I am not buying that at all, they let go a 5 designers, they did not leave the hardware business - this could easily be done in house with contract work or outsourced.



Dan203 said:


> A better option for them would be to just make the App/Stream Chromecast aware, then you could just pick a show in the app and cast it to your $35 Chromecast. No need to design their own hardware and the API is open so it should require minimal effort to enable the app. (the Stream side might be more work, but I'm betting they're already doing that work to get Android functioning)
> 
> If they do make the App/Stream Chromecast aware then it's going to be a game changer for me. I'd buy a Chromecast for every TV in the house that doesn't have a Mini already.


Interesting thought on just going with Chromecast integration.
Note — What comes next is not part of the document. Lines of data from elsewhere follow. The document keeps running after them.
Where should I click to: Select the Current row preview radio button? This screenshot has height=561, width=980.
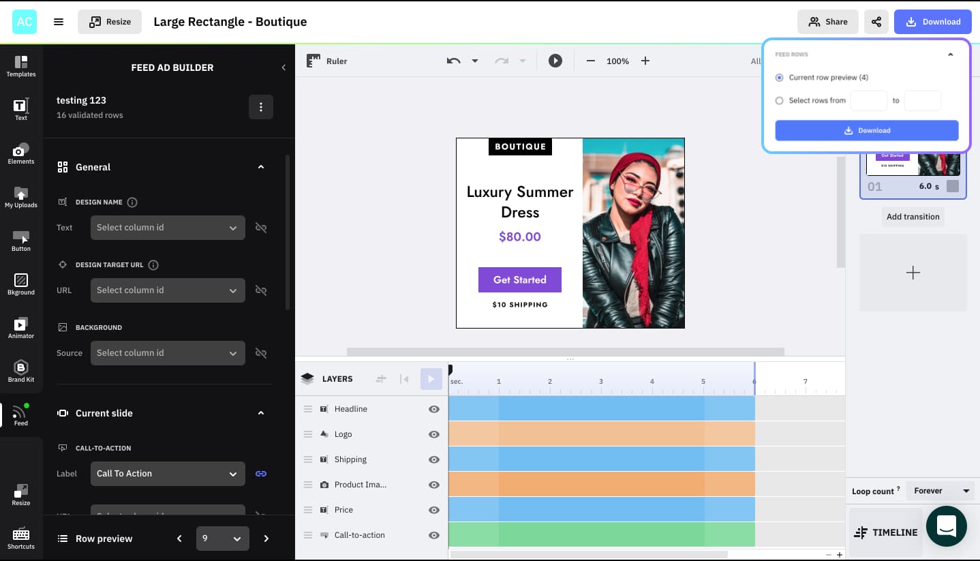pyautogui.click(x=779, y=77)
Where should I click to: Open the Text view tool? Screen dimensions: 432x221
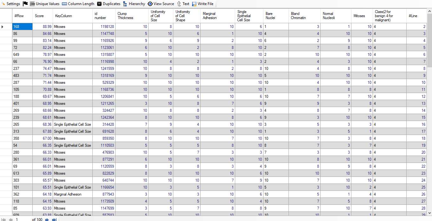[183, 4]

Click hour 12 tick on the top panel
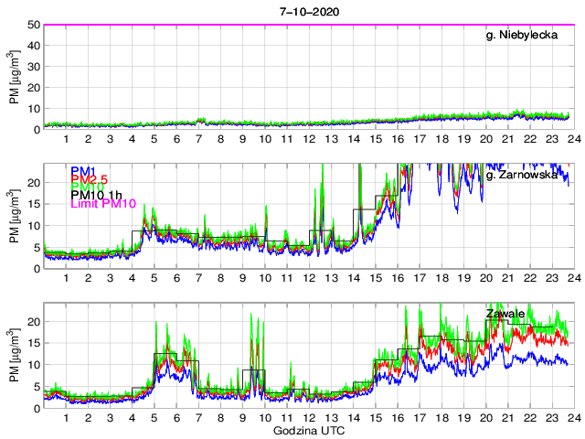point(308,141)
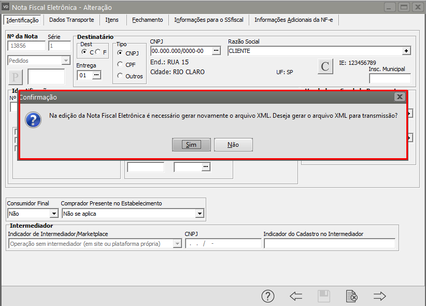Open CNPJ lookup via ellipsis button
Screen dimensions: 426x306
pyautogui.click(x=217, y=51)
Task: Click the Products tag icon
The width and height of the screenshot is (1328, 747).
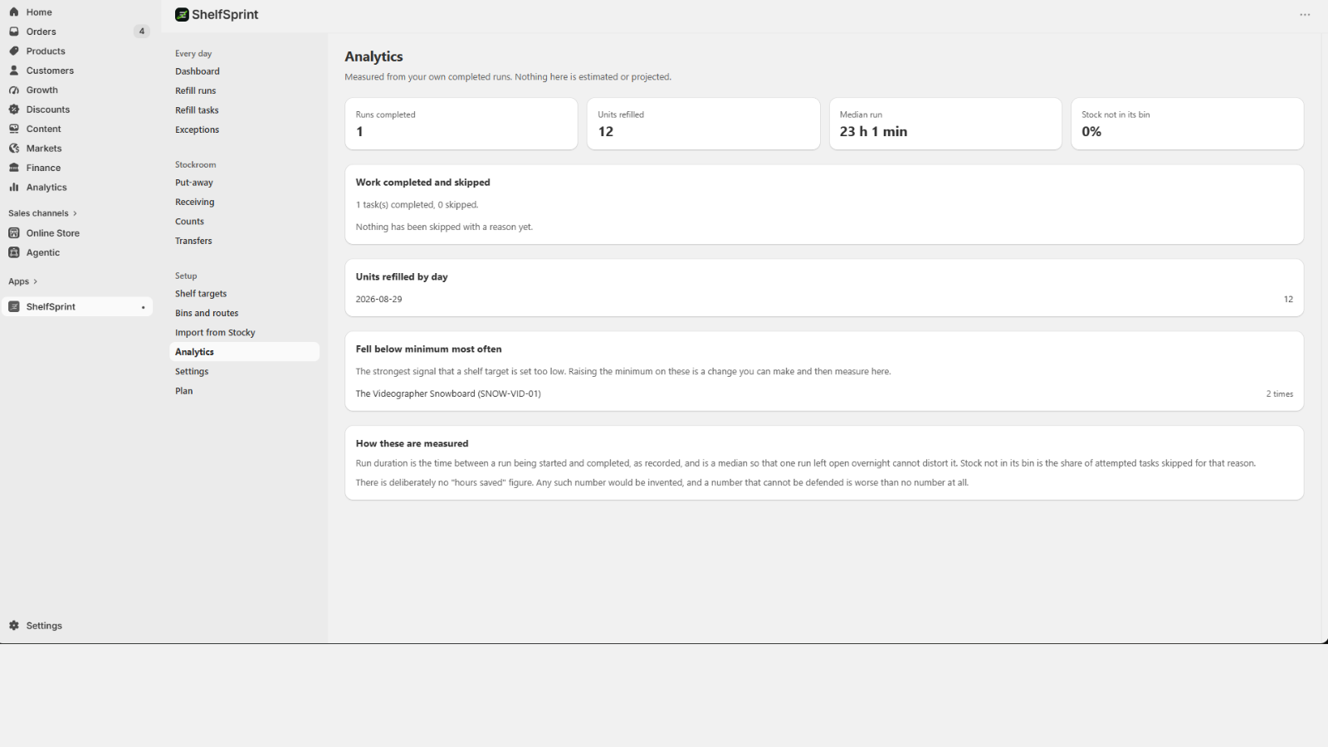Action: 14,51
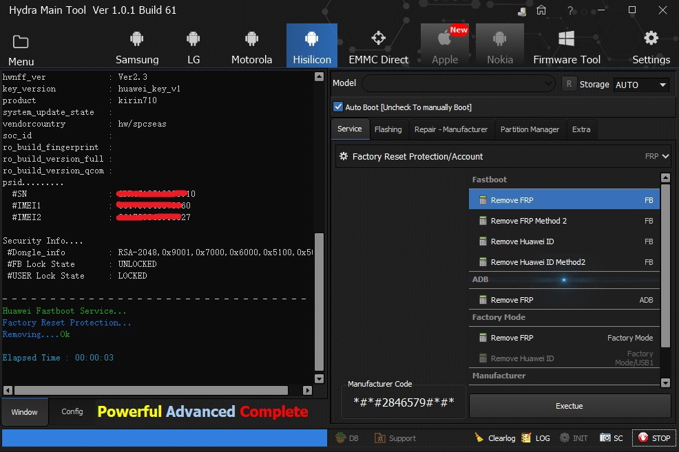Image resolution: width=679 pixels, height=452 pixels.
Task: Click the Manufacturer Code field
Action: (403, 403)
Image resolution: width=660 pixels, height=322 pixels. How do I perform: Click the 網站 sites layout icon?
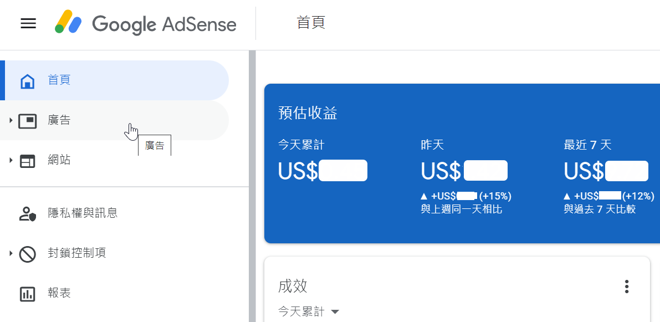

Since this is just conjecture it is just as good as my WAG! 

One thing, I sure hope people do not think they are going to get full mini functionality in these ancillary applications - I suspect they will be highly disappointed.


----------



## Dan203 (Apr 17, 2000)

There is some speculation that TiVo had to add MPEG-Dash support to the Stream for the Android app to work. If that's true then adding Chromecast support would be almost trivial. The Chromecast API is open and it supports MPEG-Dash out of the box. It's basically as simple as passing a URL over to the Chromecast.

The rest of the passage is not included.